Sports Authority bankruptcy: Suppliers to get nickels on the dollar

The Sports Castle on Broadway liquidated merchandise and closed in March.

The Sports Castle on Broadway liquidated merchandise and closed in March.

As Sports Authority limps toward the finish line, vendors like Nike could get less than five cents for every dollar of gear the defunct retailer brought on in the weeks before it slipped into bankruptcy.

Sports Authority would pay 150 merchants $1.5 million for more than $30 million of sneakers, clothing and other goods it received within 20 days before filing for bankruptcy under a proposed settlement released this week. That comes out to 4.89 cents on the dollar.

For example, Nike would get $1 million back, even though Sports Authority received $23 million worth of Nike merchandise in those final weeks. And Hanesbrands, known for its underwear and tee-shirts, would get just $50,000 for merchandise valued at more than $1 million.

The proposed settlement would need approval from the bankruptcy court. The $30 million in merchandise covered under this proposal is just a small part of the nearly $1 billion in liabilities that Sports Authority claimed in its most recent available financial statement.

The payments scratch the surface of what the companies say the retailer owes them. Nike’s claims against Sports Authority top $50 million; Hanesbrands is knocking on the door for $19 million.

Absent from the settlement is Under Armour, which reported to the SEC that the demise of Sports Authority cost it $23 million, not counting sales revenue it stood to lose in 2016.

As of the end of October, the last time Sports Authority filed a financial statement in bankruptcy court, the company’s liabilities totaled $973.5 million.

The proposal, submitted with the Official Committee of Unsecured Creditors on Feb. 13, deals with only a portion of those debts.

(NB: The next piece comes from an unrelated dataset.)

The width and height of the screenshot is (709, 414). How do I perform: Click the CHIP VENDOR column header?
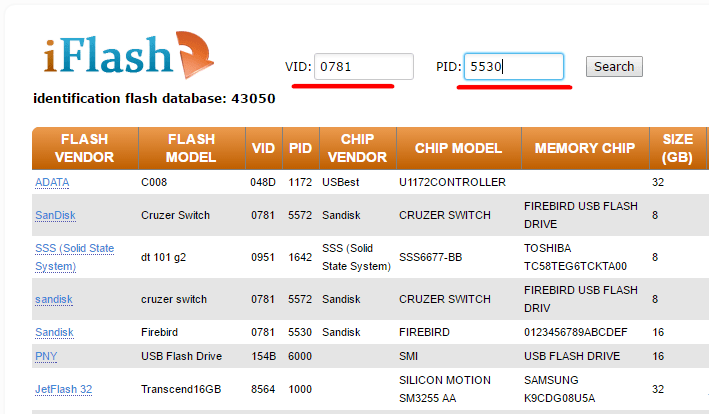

Under U.S. bankruptcy law, vendors and suppliers can get payouts before general unsecured creditors for goods sold to the debtor, so long as they were received within 20 days before the bankruptcy case began.

Besides the settlement now on the table, some vendors also have received a portion of the proceeds from goods Sports Authority sold as it liquidated stores, which closed for good over the summer.

The likes of Nike still have to get in line behind secured creditors, like banks, as well as lenders authorized to give Sports Authority up to $595 million in debtor-in-possession financing.

Besides the likes of Nike, Sports Authority has been hammering out payment plans with creditors that include its lenders, landlords and lawyers.

The Sports Castle on Broadway liquidated merchandise and closed in March.